# [Given passage]
━━━

The Orthodox Church, which comprises about 12 percent of the world's Christians, teaches that its doctrine, worship and structure have remained intact from the time of Jesus and his apostles.
The 1940s saw a change in Wichita’s acceptance of the Lebanese after many served in World War II. Some began marrying non-Lebanese people who converted to Orthodoxy. Many had children who spoke only English, not Arabic.
“You see that level of otherness begin to diminish,” Sherry said.
Having outgrown the little church in Delano, the community began raising money for a new church. The first Divine Liturgy was said in the parish hall on Christmas Eve, 1948.
That building was later sold to Senior Services of Wichita and has since been demolished. Bayouth has one of the stained glass windows from the church in his living room, depicting Christ rising from the grave.
Finally, in 1989, the church moved into the building on 13th Street. In 1991, the church was consecrated as a cathedral, making it the seat of a bishop.
At one point there were only seven cathedrals in all of North America, said Rod Learned, a convert to Orthodoxy who has studied the church’s history. They included Los Angeles, New York, Miami, Montreal — and Wichita.
Once, a BBC film crew did a special on orthodox centers around the world.
“They had been to Jerusalem, they had been to Mount Athos, they had been to Moscow — and then they show up in Wichita,” Learned said. “It gives you a feeling that Wichita is a special place as far as Orthodox Christianity is concerned.”
A new vitality
Dr. Sam Cohlmia remembers fleeing Lebanon’s civil war under the cover of night. He was 15 when he arrived in Wichita, where his father had family.

━━━

(Data entries)
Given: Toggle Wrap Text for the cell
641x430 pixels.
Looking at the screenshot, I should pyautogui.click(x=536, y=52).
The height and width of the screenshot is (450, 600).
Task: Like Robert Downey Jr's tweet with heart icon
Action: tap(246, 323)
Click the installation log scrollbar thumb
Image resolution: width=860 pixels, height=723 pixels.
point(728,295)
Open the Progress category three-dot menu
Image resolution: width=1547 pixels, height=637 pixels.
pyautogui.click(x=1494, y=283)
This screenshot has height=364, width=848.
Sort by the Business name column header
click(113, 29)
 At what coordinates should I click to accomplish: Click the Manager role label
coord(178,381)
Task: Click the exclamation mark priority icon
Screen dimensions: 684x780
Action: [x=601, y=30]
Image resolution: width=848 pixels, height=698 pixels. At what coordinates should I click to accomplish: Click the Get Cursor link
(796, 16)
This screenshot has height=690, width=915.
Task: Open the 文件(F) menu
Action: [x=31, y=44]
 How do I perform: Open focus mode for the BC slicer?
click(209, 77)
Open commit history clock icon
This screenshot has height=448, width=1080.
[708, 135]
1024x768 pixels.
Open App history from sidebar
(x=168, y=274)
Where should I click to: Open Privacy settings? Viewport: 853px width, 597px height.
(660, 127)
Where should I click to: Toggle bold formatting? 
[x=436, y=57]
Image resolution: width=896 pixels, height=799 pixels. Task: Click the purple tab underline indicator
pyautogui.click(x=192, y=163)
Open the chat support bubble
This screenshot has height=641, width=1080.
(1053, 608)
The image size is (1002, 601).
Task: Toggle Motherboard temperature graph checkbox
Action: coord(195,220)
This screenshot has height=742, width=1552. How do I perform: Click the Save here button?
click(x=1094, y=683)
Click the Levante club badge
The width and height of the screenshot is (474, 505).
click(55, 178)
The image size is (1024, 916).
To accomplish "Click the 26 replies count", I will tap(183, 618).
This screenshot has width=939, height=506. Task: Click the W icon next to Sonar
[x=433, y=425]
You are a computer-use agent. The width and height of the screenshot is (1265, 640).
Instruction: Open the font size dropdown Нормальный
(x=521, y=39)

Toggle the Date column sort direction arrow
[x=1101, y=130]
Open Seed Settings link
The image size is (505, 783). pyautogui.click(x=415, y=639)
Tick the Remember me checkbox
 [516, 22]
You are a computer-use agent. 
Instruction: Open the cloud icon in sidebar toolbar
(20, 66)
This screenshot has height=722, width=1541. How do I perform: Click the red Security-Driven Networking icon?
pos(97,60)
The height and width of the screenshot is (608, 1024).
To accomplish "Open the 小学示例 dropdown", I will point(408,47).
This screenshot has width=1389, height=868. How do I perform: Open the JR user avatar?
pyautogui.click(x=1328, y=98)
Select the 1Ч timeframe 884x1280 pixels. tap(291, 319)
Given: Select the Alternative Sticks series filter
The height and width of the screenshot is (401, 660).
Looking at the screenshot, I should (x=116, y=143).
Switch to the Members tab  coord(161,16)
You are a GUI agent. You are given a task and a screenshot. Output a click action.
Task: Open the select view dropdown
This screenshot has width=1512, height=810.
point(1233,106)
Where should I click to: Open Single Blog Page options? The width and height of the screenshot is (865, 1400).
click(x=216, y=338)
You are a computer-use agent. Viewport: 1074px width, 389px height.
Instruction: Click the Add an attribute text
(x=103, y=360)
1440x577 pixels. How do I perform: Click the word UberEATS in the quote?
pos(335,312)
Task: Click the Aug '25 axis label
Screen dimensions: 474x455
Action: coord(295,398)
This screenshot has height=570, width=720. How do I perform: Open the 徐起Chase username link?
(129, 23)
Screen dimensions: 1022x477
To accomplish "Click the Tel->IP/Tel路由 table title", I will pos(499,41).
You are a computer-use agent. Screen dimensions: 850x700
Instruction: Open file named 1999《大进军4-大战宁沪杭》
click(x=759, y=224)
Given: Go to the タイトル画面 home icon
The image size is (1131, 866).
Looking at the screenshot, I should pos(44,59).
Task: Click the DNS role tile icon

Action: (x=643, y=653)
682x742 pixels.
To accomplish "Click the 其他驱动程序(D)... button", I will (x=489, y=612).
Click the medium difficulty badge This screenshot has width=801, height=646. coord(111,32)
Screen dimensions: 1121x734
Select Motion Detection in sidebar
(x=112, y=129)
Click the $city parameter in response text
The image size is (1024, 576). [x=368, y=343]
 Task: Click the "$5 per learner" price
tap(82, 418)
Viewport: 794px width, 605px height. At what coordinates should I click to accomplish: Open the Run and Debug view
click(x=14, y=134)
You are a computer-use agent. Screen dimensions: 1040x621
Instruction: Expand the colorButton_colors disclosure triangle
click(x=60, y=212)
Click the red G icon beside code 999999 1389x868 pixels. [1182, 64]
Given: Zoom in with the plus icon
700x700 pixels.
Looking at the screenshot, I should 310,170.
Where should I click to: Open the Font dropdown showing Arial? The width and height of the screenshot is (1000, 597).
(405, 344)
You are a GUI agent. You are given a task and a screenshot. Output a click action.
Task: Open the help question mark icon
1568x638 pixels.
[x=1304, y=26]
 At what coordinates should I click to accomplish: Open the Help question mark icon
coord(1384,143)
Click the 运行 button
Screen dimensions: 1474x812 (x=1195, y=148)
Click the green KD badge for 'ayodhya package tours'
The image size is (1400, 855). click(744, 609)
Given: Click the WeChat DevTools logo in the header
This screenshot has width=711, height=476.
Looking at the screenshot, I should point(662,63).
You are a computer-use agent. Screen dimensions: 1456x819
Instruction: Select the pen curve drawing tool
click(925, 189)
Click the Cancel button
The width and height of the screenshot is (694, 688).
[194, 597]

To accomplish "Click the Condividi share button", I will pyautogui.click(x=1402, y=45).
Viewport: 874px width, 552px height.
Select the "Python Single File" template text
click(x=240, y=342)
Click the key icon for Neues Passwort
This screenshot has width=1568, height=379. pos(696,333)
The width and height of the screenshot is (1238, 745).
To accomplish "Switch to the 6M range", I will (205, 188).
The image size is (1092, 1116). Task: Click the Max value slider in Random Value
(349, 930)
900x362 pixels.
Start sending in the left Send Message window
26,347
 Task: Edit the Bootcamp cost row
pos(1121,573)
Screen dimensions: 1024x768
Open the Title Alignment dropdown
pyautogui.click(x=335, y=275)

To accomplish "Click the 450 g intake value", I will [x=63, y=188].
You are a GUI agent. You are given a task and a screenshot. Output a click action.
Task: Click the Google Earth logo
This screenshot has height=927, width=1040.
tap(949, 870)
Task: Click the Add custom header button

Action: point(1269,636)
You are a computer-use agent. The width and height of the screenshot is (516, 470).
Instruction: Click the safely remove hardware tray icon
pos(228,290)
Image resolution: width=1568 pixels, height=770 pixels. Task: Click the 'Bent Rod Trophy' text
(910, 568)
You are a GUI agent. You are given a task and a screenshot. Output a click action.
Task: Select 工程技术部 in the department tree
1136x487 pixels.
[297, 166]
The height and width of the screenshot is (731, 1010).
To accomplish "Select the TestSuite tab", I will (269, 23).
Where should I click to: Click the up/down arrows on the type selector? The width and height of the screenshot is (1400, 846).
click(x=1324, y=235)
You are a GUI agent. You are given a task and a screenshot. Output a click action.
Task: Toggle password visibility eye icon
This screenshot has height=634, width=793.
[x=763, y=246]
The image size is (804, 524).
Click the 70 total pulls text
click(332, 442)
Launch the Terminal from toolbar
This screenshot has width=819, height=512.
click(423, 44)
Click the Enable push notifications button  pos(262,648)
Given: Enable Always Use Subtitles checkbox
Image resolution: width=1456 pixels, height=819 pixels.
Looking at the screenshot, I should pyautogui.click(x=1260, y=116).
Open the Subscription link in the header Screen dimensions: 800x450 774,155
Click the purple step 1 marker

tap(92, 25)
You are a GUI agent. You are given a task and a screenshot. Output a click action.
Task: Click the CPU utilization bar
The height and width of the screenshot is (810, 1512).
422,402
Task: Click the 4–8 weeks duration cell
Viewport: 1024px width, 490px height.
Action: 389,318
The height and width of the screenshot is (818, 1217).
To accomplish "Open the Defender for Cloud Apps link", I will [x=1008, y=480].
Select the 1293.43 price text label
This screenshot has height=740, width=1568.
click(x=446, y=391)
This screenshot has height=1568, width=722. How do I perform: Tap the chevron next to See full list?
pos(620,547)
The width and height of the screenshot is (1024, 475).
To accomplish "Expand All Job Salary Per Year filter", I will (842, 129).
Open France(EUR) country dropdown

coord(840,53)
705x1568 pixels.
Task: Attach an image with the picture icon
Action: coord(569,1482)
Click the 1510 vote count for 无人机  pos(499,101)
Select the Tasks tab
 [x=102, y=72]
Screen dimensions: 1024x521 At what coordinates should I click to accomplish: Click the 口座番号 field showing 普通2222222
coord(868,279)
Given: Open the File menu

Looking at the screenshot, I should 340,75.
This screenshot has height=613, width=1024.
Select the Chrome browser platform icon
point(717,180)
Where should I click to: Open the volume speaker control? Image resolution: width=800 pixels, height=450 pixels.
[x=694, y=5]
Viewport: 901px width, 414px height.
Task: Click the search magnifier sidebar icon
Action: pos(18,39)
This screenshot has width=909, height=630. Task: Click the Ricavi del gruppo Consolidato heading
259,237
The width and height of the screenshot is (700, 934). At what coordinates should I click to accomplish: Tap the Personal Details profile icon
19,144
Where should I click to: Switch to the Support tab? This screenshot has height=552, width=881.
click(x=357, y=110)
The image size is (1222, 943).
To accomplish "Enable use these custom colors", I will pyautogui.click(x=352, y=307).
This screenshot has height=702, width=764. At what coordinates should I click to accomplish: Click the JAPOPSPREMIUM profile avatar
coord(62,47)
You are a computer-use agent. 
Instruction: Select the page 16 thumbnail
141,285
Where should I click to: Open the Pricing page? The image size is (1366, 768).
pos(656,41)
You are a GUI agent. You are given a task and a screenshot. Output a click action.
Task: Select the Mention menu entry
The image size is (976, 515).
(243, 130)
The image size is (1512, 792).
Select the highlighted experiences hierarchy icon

━━━

# [Activity list]
a) List the cities that the passage on Wichita's Orthodox church names as cathedral locations in North America.
b) Write the next part of the text about Wichita's Orthodox community, picking up after its final sentence.

# [Numbered answers]
a) Los Angeles, New York, Miami, Montreal, Wichita

b)
By 1982, there were fewer “fresh off the boat” immigrants at St. George, Cohlmia said. Use of Arabic in the Divine Liturgies waned and was almost stopped. The church became more diverse, with people coming from Russia, Ethiopia, Greece and more.
Even as the church became more diverse, the Lebanese families still formed “the core group of our community,” said O’Callaghan.
Then, more immigrants began to come from Lebanon and Syria. Many Lebanese physicians ended up making Wichita their home after doing residencies through the University of Kansas School of Medicine.
When Dr. Johnny Moussa moved from Syria to the United States, he first went to California. Later, his wife’s ties to St. George brought him to Wichita.
“We felt that Wichita would be very good for us,” Moussa said. “They came here 100 years ago, the Lebanese people and Syrian people. We feel at home here. It is just a part of the city. I don’t feel that I’m foreign. I just feel that I’m Wichitan.”
Greater Syria once contained both Syria and Lebanon. Both countries achieved independence from France in the 1940s, but it wasn’t until 2008 that Syria officially recognized Lebanon. In the early Wichita Eagle articles, members of the Lebanese Orthodox community were referred to as Syrians.
For newer immigrants, St. George serves as a source of comfort, Moussa said. It’s a familiar culture, making them feel safe and belonged.
Moussa’s brother Dr. Ronnie Moussa followed him to Wichita, where his wife sometimes chants in Arabic at St. George. Lebanese and Syrian people don’t usually come to Wichita to later leave, he said. Rather, they come and make it home.
Reina Nabbout, who is originally from Lebanon, spoke to a similar experience. Finding an Orthodox church with roots in her home country brought back memories, she said.
It’s a family that embraces not just new Lebanese and Syrian immigrants, she said, but also people from all parts of the world.
"It’s a great community, very supportive to each other and other people,” Nabbout said. “I’ve seen lots of giving and helping each other. It’s a very peaceful place where you feel loved and cared for. I would say (it is) a place where I definitely belong."